(Records on locating items on screens)
----------------

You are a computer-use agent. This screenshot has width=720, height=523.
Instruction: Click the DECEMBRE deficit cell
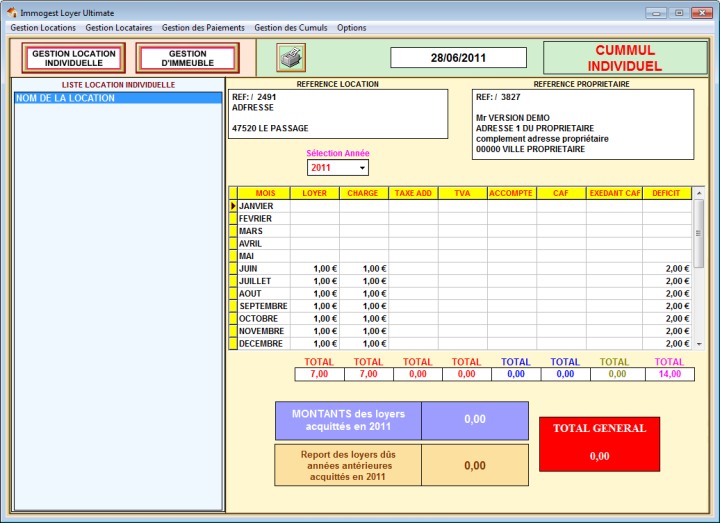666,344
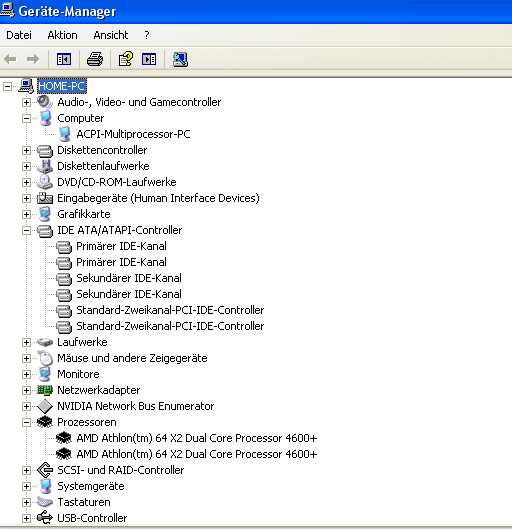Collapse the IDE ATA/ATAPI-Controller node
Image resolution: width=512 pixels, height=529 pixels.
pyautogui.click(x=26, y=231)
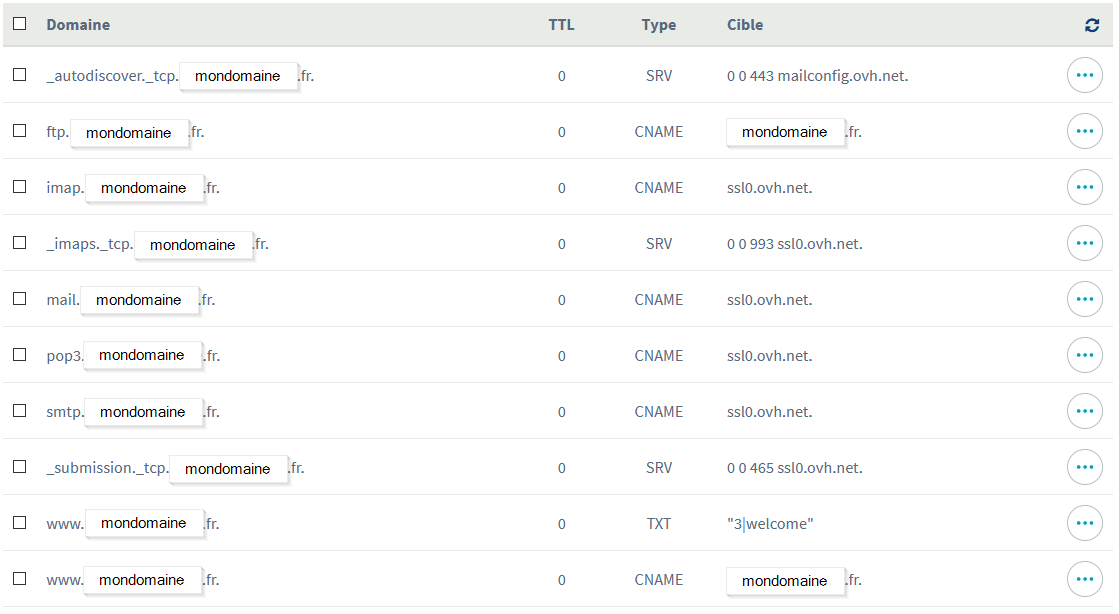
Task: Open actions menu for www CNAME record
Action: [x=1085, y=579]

----------------

_WHAT YOU ARE ASKED TO DO_
Reproduce every line of the records above word for word, leaving out the pictures.

_OUTPUT_
You are a computer-use agent. This screenshot has width=720, height=523.
Instruction: Click the DECEMBRE deficit cell
666,344
Collapse the IDE ATA/ATAPI-Controller node
Image resolution: width=512 pixels, height=529 pixels.
pyautogui.click(x=26, y=231)
Task: Open actions menu for www CNAME record
Action: [x=1085, y=579]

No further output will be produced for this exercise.